Activity:
A complete, word-for-word restatement of the entries is needed.

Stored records
::::::::::

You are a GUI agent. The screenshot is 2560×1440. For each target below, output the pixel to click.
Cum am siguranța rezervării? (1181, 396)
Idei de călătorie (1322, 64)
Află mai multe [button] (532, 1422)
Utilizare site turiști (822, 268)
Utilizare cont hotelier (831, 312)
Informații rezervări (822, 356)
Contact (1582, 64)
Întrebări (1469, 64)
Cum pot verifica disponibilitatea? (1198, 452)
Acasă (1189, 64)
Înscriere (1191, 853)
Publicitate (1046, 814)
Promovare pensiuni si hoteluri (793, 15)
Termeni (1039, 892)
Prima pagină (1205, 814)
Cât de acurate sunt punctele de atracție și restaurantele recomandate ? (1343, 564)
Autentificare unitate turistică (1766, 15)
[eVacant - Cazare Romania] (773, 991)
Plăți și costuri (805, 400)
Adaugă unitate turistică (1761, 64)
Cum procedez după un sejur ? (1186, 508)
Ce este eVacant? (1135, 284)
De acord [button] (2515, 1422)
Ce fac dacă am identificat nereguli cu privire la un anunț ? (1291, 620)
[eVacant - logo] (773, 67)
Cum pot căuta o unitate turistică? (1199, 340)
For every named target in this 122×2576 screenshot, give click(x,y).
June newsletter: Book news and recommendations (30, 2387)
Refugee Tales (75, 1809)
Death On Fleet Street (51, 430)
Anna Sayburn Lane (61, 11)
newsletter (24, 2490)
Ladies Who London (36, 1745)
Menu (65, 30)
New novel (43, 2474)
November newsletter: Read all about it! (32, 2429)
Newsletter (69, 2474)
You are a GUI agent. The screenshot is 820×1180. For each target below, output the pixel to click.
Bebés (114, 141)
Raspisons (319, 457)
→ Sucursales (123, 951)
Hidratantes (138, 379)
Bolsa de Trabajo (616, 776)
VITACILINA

::::::::::

Answer below:
You are a GUI agent. The screenshot is 2560×1440. For each target below, output the pixel to click.
Cum am siguranța rezervării? (1181, 396)
Idei de călătorie (1322, 64)
Află mai multe [button] (532, 1422)
Utilizare site turiști (822, 268)
Utilizare cont hotelier (831, 312)
Informații rezervări (822, 356)
Contact (1582, 64)
Întrebări (1469, 64)
Cum pot verifica disponibilitatea? (1198, 452)
Acasă (1189, 64)
Înscriere (1191, 853)
Publicitate (1046, 814)
Promovare pensiuni si hoteluri (793, 15)
Termeni (1039, 892)
Prima pagină (1205, 814)
Cât de acurate sunt punctele de atracție și restaurantele recomandate ? (1343, 564)
Autentificare unitate turistică (1766, 15)
[eVacant - Cazare Romania] (773, 991)
Plăți și costuri (805, 400)
Adaugă unitate turistică (1761, 64)
Cum procedez după un sejur ? (1186, 508)
Ce este eVacant? (1135, 284)
De acord [button] (2515, 1422)
Ce fac dacă am identificat nereguli cu privire la un anunț ? (1291, 620)
[eVacant - logo] (773, 67)
Cum pot căuta o unitate turistică? (1199, 340)
For every named target in this 122×2576 screenshot, give click(x,y).
June newsletter: Book news and recommendations (30, 2387)
Refugee Tales (75, 1809)
Death On Fleet Street (51, 430)
Anna Sayburn Lane (61, 11)
newsletter (24, 2490)
Ladies Who London (36, 1745)
Menu (65, 30)
New novel (43, 2474)
November newsletter: Read all about it! (32, 2429)
Newsletter (69, 2474)
You are a GUI agent. The screenshot is 820×1180. For each target below, output the pixel to click.
Bebés (114, 141)
Raspisons (319, 457)
→ Sucursales (123, 951)
Hidratantes (138, 379)
Bolsa de Trabajo (616, 776)
VITACILINA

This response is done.